SalesSim framework benchmarks AI models as retail customer simulators

Researchers have introduced SalesSim, a framework and testbed for evaluating how Multimodal Large Language Models simulate realistic, persona-driven customer behaviour in multi-turn, multi-modal, tool-augmented online retail conversations ¹. The paper, authored by Yada Pruksachatkun, Elaine Wan, Lyanna Chen, Kai-Wei Chang, and Chien-Sheng Wu, was submitted to arXiv on 8 May 2026 ¹.

SalesSim models retail interaction and decision-making as a grounded, agentic process. Shoppers with diverse backgrounds, preferences, and dealbreakers interact with a sales agent, seek clarifications, and make informed purchasing decisions ¹. The framework centres evaluation on decision alignment—measuring consistency between the simulator's actions and its persona specifications—as well as conversational quality ¹.

Benchmarking six open and closed-source state-of-the-art models revealed significant behavioural gaps ¹. While models produce fluent conversations, they display substantially lower lexical diversity and overdisclose criteria across personas compared to human interactions ¹. They also tend to be persuaded by sales agent suggestions and drift from persona specifications ¹.

Even the strongest model achieves less than 79% average alignment with its underlying persona specifications ¹. This highlights a fundamental challenge in current multimodal language models: maintaining consistency with assigned customer profiles during extended retail interactions ¹.

To address these limitations, the researchers propose UserGRPO, a multi-turn, multi-objective reinforcement learning recipe that optimises both conversational fluency and decision alignment under persona specifications ¹. Experiments show UserGRPO boosts the baseline model's decision alignment by 13.8% while improving conversational quality ¹.

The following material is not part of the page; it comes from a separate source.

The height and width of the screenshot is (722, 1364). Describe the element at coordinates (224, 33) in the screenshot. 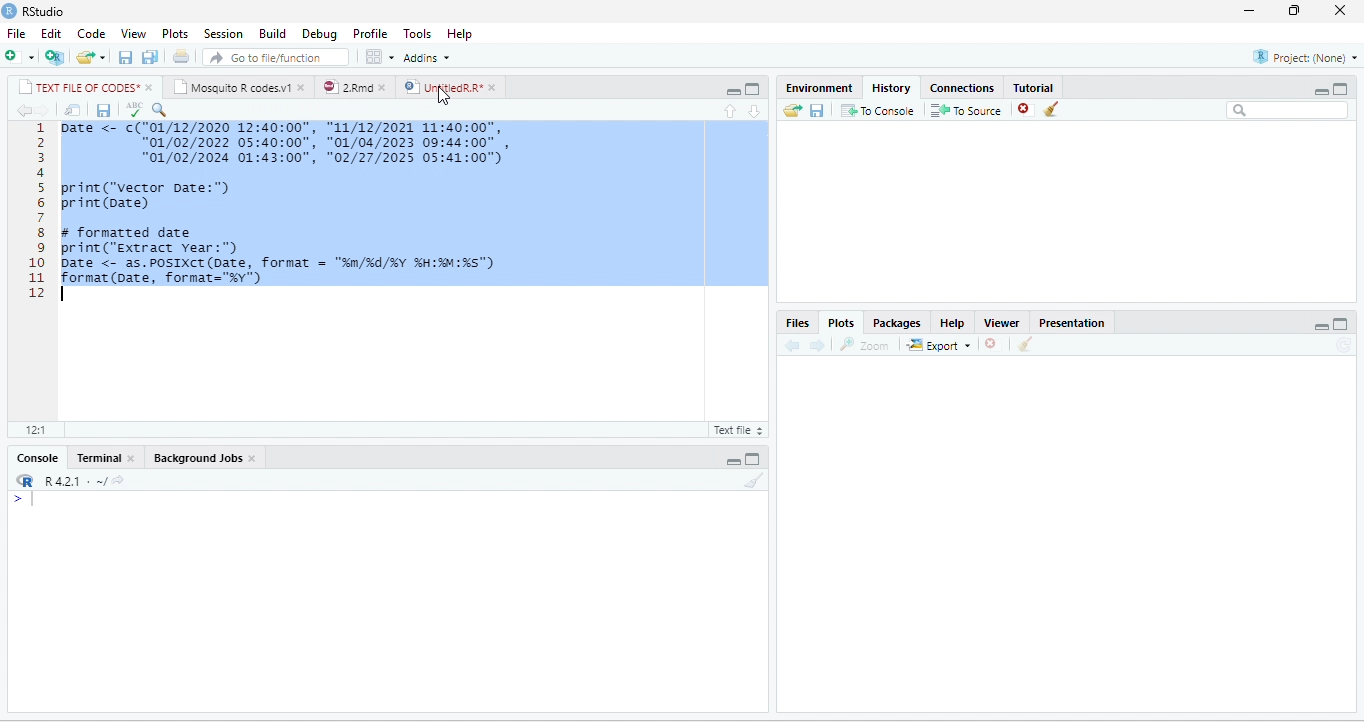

The paper is categorised under Computation and Language with the arXiv identifier arXiv:2605.08334 ¹. By introducing SalesSim, the researchers provide a new testbed for the community to investigate and improve user simulator adherence in goal-oriented settings ¹.

How this was made. This article was assembled by Startupniti's editorial AI from the source listed in the right rail. The synthesis ran through our 4-model cascade (Gemini Flash Lite → GPT-4o-mini → DeepSeek → Llama 3.3 70B), logged to ops.llm_calls. Every fact traces to a citation. If a fact looks wrong, write to corrections.